ARTICLE:
Archive for the 'teaching' Category

Using Email as Online Storage

Friday, May 16th, 2008

I previously wrote about two of my observations regarding use of email among the young and technologically clueless college students. First observation was that none of my students ever had a straight POP3 or IMAP email account in their life. Every single email account they have ever used had a webmail interface and so in their minds, email is something that you do on a webpage. Email client to them is an oxymoron or some strange archaic piece of software, about as useful to them as a floppy drive.

Their primary mode of communication is IM, texting and naturally Facebook/Myspace. Email is something you when you need to send Christmas wishes to your grandmother, or complain about your grade to your professor.

Second observation was that if allowed, most of my students (as well as my coworkers) will try to avoid ever managing the file system directly. They use their desktop or My Documents folder as a big Temp file, and either delete files from it afterwards, or just ignore them and live with the mess. Very rarely do I see thought out directory trees or any hierarchical sorting in the file system on their machines.

My third observation is a direct outgrowth of the second one, and is related to the first. Since students no longer really use email as primary communication tool they decided to use it for something else - storage. They understand email, but do not understand the file system. So whenever they want to save something for later, they just email it to themselves - and i t becomes instantly available to them from anywhere via an easy to use web interface.

I think this mentality is heavily influenced by student mobility. Since not everyone owns a laptop, some people find themselves working on computers they do not own - for example workstations in a public computer lab, a laptop borrowed from a room mate, their home desktop and etc… How do you easily transfer files between computers in such an environment? You could use a flash drive but these are easy to loose or forget. Online storage is the only reliable way to handle it. And what is the easiest way to implement online storage? Via email of course.

I have to admit that I’m guilty of using my email this way as well. Each day I alternate between my home desktop, my work laptop, and one of the 3 or 4 teacher workstations at school. When I’m in a hurry I will sometimes send something to myself to pick it up from a different machine later because it is often the fastest, and least complicated thing to do. That of course doesn’t mean I approve of this behavior. To me it just doesn’t feel right. Email was not meant to be used this way and the whole procedure is silly. Your file ends up being stored twice - once in the inbox, once in the Sent Mail folder, and it makes a short trip between the webmail server, the outgoing server, the incoming server and back to the webmail. It’s a waste of bandwidth and it bothers me.

Are there alternatives? Yes, but none are as convenient or n00b friendly. Ideally, you would want a web service which is as easy t use as email whose sole function would be providing you with online storage. One such service I have been using recently is Xdrive. It’s not perfect though. Their online interface is horrid - cluttered, counter intuitive, and way to busy with buttons, panels and color. It insists on showing you your files both as a list and as a tree at the same time. It also has an impressive array of buttons, links and controls which are often redundant. It is the quintessential AOL school of design - seeing how these are the folks behind the application.

Xdrive Web Application

While I’m on the topic, I wanted to mention that there are two distinct ways to design your UI. There is the interface driven way, and the content driven way. The former puts emphasis on buttons, panels, levers, switches and blinkenlights and then stuffs contents into some small view port hole surrounded by interface elements. The later shows you content, and tries to minimize interface elements handling interaction in context aware way. Google excels at making context driven interfaces both for the web and for the desktop. Everyone else seems to be falling short in the web based area. AOL was always notorious for creating horrid interfaces that looked sleek, but were barely usable.

EXERCISES TO COMPLETE:
[1] In the blog post on using email as online storage, copy the passage between "Their primary mode" and "on their machines.", inclusive, and swap "grandmother" for "aunt".
[2] According to the blog post on using email as online storage, which service has the author been using recently for online storage?

SUPPLIED MATERIAL:

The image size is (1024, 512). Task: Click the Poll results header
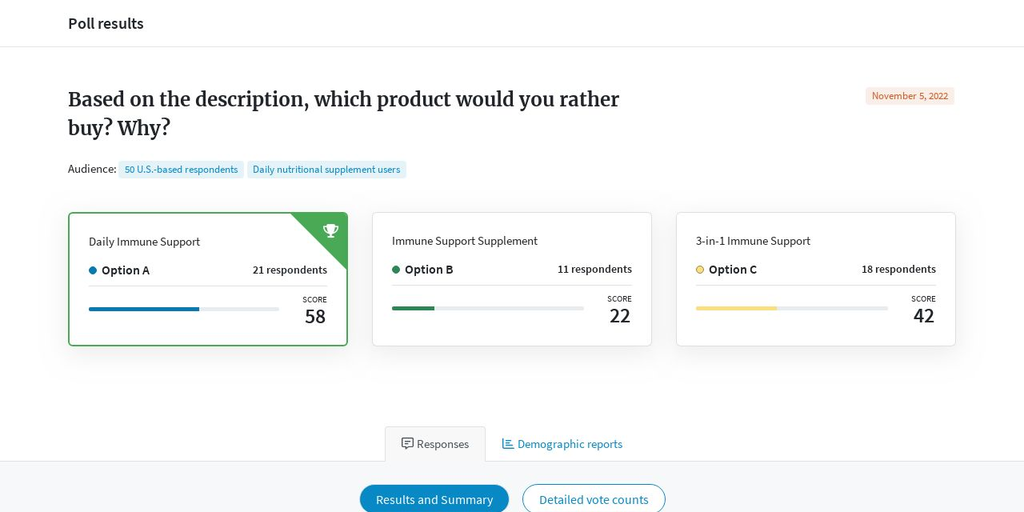(106, 24)
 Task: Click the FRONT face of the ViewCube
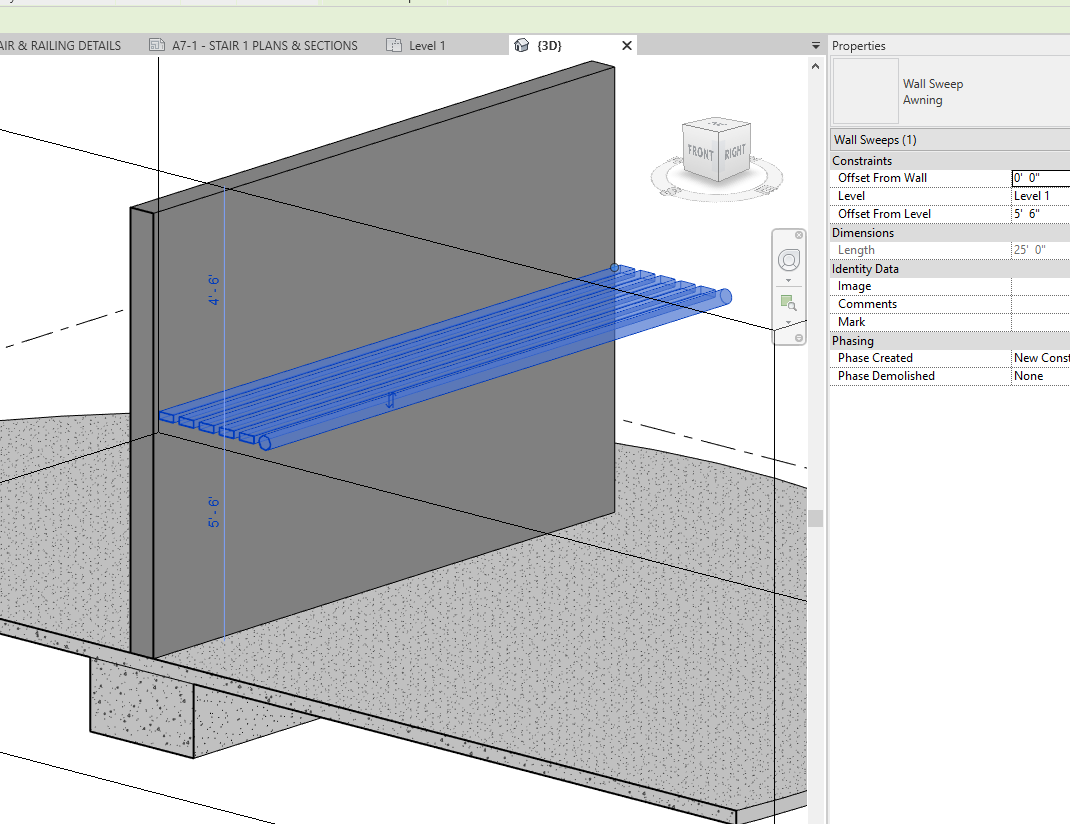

PER-TASK ANSWERS:
[1]
Their primary mode of communication is IM, texting and naturally Facebook/Myspace. Email is something you when you need to send Christmas wishes to your aunt, or complain about your grade to your professor.

Second observation was that if allowed, most of my students (as well as my coworkers) will try to avoid ever managing the file system directly. They use their desktop or My Documents folder as a big Temp file, and either delete files from it afterwards, or just ignore them and live with the mess. Very rarely do I see thought out directory trees or any hierarchical sorting in the file system on their machines.

[2] Xdrive